EXERCISES ->
(a) In the forum excerpt, what benchmark value is given for comparison with the 2 ms result?
(b) Repeat the forum excerpt from "And profiling the" to "a header mapping.", renaming "batch" to "bulk".
─── EXCERPT PROVIDED ───
I should probably also mention that there is another pipeline running on the device which uses nvinfer and peoplenet. I know this can reduce the performance significantly, but I think there is another problem with the code that makes it this much slow. I currently can’t shutdown the other pipeline due to a running demo. I will let you if it solves the issue.

May I ask if you find any issues on my current code that can cause unnecessary latency?

If you don’t mind, I had one other quick question as well:

  1. Why instead of the CUDA wrapper, we don’t use EGLImage wrapper from here. Because NvBufSurface already has an eglimage according to here. Wouldn’t it be faster than CUDA wrapper?

Thank you very much for spending time on this.

Best.

Hi,

The benchmark value is ~0.18ms and your result is 2ms.
It should be ~11x slower rather than 2000x.

For 10x slower, it is possible due to the different settings.
The score is tested with the instruction shared in the below doc:
https://docs.nvidia.com/vpi/algo_performance.html#benchmark

The main difference is that it has maximized the performance with a custom script.
And profiling the performance in the batch manner.

This means it runs warping in batch (ex. 16x) at the same time.
But in Deepstream, due to pipeline dependency, you can only feed one image per time, which causes the difference.

You can also give EGLImage wrapper a try.
But since the EGL <-> CUDA is just a header mapping.
It’s expected the performance will be similar.

Thanks.
─── LISTED ENTRIES ───
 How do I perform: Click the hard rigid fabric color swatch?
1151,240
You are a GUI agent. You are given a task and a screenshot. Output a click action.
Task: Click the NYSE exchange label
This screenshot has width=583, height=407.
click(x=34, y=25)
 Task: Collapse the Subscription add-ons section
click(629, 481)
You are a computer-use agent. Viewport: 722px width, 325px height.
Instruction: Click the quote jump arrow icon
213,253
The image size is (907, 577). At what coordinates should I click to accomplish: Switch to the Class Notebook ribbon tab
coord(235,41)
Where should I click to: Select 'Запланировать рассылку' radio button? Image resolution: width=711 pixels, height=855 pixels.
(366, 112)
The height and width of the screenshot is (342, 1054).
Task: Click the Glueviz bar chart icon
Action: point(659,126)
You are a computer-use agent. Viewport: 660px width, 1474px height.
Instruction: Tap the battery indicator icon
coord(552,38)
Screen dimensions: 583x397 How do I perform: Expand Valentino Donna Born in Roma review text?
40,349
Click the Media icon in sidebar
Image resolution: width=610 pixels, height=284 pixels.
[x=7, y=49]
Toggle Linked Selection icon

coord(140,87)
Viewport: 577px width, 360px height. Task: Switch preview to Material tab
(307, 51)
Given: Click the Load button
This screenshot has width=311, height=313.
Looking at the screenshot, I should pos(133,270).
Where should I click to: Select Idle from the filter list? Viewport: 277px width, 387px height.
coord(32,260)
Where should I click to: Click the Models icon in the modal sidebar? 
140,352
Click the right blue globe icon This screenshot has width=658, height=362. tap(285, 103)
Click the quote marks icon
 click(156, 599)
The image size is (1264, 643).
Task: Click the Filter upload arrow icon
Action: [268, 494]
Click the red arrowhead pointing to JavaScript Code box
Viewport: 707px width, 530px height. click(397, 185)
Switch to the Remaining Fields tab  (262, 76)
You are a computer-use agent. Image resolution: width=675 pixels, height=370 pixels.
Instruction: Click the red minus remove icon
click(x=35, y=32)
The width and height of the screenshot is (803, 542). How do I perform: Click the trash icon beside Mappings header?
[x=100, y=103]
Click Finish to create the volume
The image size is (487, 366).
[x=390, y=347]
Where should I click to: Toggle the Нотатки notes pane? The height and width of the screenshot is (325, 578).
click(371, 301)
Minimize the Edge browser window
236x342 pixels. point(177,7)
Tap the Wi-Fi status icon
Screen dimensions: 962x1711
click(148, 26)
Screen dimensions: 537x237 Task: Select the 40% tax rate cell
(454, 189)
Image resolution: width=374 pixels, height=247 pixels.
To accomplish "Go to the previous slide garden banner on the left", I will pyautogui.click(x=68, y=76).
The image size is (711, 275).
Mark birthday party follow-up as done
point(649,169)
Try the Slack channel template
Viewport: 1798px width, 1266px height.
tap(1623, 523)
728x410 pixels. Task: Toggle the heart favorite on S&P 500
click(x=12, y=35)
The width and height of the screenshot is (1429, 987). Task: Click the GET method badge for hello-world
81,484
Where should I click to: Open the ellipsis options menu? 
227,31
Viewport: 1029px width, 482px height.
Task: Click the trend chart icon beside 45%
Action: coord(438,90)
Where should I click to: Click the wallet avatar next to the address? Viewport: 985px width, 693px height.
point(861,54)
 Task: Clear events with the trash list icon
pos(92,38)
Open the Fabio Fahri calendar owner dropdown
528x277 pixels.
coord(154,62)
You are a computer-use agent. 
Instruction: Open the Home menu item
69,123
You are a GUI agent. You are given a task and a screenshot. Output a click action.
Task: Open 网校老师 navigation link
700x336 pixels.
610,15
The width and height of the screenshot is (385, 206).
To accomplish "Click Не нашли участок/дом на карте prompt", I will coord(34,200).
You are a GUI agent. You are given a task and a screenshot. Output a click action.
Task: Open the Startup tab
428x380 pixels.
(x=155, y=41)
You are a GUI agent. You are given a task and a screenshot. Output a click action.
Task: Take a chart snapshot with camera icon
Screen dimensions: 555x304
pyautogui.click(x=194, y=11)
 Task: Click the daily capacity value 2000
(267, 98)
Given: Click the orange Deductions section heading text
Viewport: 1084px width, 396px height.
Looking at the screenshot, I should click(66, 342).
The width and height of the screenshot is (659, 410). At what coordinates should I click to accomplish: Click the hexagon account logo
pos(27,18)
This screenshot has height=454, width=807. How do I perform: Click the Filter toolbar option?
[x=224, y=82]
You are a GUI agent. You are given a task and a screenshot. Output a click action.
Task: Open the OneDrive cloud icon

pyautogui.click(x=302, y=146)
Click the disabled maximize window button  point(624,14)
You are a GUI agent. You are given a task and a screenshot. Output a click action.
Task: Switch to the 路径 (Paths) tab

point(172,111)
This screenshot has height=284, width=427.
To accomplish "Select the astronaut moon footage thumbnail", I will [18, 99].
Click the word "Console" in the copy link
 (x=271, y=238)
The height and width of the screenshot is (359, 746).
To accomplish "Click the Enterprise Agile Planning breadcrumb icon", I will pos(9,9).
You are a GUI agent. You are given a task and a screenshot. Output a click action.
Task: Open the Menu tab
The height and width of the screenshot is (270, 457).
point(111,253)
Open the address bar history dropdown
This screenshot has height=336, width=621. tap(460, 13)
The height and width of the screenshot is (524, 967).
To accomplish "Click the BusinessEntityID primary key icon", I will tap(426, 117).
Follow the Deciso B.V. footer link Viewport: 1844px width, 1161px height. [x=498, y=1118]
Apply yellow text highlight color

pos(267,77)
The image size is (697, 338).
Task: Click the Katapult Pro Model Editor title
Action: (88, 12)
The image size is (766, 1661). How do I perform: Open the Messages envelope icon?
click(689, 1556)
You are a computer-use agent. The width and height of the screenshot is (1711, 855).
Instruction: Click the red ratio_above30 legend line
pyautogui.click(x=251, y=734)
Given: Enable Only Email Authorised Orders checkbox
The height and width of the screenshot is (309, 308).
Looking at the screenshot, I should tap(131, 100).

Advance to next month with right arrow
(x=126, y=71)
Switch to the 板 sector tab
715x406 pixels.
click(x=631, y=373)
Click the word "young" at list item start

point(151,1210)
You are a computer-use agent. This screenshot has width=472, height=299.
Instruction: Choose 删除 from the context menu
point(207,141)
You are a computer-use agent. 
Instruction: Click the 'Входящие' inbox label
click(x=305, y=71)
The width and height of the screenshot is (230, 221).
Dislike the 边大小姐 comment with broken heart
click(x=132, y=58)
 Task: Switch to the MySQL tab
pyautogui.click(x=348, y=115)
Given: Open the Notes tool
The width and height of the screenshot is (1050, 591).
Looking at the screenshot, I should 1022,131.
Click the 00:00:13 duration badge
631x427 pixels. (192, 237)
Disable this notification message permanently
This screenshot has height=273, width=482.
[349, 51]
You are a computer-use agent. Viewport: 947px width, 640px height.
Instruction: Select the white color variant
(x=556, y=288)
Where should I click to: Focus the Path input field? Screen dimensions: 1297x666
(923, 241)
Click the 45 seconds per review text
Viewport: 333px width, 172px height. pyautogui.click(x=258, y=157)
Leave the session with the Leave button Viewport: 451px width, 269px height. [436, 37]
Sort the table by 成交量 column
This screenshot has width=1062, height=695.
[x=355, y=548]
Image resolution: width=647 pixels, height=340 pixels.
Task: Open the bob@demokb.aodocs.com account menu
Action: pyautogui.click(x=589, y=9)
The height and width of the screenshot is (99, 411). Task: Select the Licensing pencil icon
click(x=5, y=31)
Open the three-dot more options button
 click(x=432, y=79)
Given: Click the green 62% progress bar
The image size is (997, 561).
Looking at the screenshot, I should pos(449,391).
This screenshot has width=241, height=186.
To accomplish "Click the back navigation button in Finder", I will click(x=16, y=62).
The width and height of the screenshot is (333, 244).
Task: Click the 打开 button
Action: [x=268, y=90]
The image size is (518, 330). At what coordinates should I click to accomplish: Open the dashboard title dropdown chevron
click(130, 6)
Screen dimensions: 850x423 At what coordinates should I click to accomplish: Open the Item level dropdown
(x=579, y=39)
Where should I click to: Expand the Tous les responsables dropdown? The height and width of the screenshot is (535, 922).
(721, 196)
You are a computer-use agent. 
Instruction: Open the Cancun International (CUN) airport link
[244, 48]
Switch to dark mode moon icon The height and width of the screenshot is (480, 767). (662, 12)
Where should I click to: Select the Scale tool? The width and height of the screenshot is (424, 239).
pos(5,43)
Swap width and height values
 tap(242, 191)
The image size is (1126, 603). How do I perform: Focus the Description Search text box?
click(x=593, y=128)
───
TASK SOLUTIONS ->
(a) About 0.18 ms.

(b)
And profiling the performance in the bulk manner.

This means it runs warping in bulk (ex. 16x) at the same time.
But in Deepstream, due to pipeline dependency, you can only feed one image per time, which causes the difference.

You can also give EGLImage wrapper a try.
But since the EGL <-> CUDA is just a header mapping.